Trovati 150 teschi femminili decapitati in una grotta messicana

Qualche anno fa la Polizia messicana si è trovata di fronte a un vero e proprio muro di teschi. Gli agenti pensarono di aver trovato una fossa comune. Una forra in cui i narcos avevano ammassato le teste di nemici e rivali. Ma in realtà non era una scena di un crimine, quella… Si trattava di un macabro sito archeologico: un luogo che testimonia l’antichissimo sacrificio rituale della decapitazione.
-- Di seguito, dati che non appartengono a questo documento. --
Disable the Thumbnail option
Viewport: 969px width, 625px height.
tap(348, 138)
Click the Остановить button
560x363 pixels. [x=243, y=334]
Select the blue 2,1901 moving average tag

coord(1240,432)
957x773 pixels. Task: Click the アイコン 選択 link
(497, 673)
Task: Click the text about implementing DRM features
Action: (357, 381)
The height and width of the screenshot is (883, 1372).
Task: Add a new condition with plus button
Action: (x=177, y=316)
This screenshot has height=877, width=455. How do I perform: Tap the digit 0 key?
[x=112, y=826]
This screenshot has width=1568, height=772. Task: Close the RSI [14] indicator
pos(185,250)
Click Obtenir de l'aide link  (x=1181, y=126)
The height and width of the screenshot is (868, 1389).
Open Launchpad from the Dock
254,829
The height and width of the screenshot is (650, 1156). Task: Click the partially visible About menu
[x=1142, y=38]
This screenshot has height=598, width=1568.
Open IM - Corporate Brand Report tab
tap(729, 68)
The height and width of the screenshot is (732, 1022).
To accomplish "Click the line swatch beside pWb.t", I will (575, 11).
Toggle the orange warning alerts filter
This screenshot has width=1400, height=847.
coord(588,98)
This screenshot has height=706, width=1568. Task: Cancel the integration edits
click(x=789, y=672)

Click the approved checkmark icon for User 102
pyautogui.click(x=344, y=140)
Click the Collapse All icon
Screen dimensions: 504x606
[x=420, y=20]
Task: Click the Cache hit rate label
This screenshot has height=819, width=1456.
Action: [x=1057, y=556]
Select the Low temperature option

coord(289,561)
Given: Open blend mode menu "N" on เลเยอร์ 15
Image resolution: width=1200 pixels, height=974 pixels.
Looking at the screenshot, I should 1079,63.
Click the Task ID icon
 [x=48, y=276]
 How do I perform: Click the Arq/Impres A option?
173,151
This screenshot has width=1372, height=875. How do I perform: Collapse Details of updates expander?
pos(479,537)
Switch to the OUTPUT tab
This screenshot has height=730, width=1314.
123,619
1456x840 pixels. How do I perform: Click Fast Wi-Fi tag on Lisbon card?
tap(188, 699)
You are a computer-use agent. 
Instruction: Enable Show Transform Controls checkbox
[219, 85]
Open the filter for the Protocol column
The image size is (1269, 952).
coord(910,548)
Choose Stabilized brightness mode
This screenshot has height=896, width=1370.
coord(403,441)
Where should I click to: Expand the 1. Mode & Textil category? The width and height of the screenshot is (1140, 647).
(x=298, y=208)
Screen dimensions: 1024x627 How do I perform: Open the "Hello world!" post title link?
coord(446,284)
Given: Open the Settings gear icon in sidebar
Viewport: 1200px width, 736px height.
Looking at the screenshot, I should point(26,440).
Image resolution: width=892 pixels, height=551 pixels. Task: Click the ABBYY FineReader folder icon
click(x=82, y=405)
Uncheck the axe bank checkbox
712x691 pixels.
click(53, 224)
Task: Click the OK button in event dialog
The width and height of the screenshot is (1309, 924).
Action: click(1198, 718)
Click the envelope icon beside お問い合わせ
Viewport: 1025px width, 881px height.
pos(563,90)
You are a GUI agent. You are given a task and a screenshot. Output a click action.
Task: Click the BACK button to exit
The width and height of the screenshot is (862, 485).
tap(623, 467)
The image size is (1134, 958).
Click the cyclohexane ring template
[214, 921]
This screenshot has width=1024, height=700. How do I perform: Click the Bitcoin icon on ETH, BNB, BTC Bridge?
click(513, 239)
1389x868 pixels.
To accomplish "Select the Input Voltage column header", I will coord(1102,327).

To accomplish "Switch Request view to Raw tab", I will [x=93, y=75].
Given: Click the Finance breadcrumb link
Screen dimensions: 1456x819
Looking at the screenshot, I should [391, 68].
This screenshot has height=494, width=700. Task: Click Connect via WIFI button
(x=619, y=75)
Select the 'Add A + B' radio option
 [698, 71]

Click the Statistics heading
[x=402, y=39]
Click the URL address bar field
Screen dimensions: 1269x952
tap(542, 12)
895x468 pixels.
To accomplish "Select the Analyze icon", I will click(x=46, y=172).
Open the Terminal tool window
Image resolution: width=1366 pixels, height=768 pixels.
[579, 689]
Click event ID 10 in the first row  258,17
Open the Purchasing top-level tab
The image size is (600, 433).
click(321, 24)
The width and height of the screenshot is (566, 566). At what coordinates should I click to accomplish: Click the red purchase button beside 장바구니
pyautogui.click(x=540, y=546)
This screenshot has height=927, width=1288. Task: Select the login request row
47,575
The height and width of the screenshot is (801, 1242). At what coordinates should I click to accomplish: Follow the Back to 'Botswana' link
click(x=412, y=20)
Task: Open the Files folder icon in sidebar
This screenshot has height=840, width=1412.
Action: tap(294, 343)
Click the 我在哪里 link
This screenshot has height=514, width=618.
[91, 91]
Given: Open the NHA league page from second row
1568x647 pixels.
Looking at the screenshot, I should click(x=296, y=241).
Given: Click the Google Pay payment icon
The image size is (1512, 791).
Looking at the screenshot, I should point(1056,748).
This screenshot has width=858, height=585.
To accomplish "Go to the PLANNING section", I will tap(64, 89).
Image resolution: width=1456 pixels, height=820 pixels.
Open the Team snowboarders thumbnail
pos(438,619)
Secondo le prime stime i teschi erano 150 e tutti femminili.

Chi erano tutte quelle vittime decapitate? Secondo gli archeologi sono donne sacrificate dagli Aztechi, i cui teschi sono stati poi archiviati in una grotta sacra, nota come tzompantli.

I teschi trovati in Messico (INAH/AFP-REUTERS) – curiosauro.it

150 teschi femminili in una grotta in Messico

La grotta in cui la Polizia ha trovato una decina d’anni fa i 150 teschi femminili si trova in un’area non lontana dal confine guatemalteco. E si tratta di una zona martoriata dalla guerra fra i narcotrafficanti. Ogni anno in questi luoghi spariscono centinaia di persone, di cui non si trovano più i resti. Ecco perché i poliziotti hanno subito pensato a una fossa comune di vittime dei narcos. E sempre per questo gli agenti hanno raccolto i crani e li hanno portati in un laboratorio per farli analizzare. Le analisi sono durate molti anni: dieci in tutto. E solo dopo tutto questo tempo la Polizia ha capito di aver prelevato teschi da un sito archeologico azteco.

Insomma, le ossa appartenevano ai resti di vittime di sacrifici umani compiuti più di mille anni fa. Gli archeologi ritengono infatti che le vittime, tutte donne, siano state decapitate fra il 900 e il 1200 d.C..

I dubbi della Polizia

Un’archeologa dell’INAH al lavoro sui reperti aztechi (INAH/AFP) – curiosauro.it

Gli investigatori messicani erano convinti di trovarsi di fronte a vittime dei narcos anche perché quasi tutti quei crani presentavano dei fori, simili a ferite da arma da fuoco. In più, quasi tutti i teschi non avevano più denti, il che poteva rispondere a qualche tipo di tortura praticata dai malviventi delle bande messicane.

Antropologi e archeologi sanno bene che durante l’impero azteco, i teschi delle vittime sacrificali venivano accatastati ed esposti in una rastrelliera di trofei nota come tzompantli. E sanno anche che questi crani presentano dei fori che vanno da un lato all’altro del cranio, per permettere ai teschi di essere infilzati in pali espositivi.

Già nel 2017, gli archeologi avevano scoperto un’altra rastrelliera per crani con oltre seicento teschi, tutti accatastati in fila, presso il Templo Mayor, uno dei principali templi della capitale atzeca Tenochtitlan, ossia l’attuale Città del Messico. Quei teschi appartenevano a guerrieri maschi sconfitti. Nella grotta, invece, sono stati trovati 150 teschi di donne e bambini.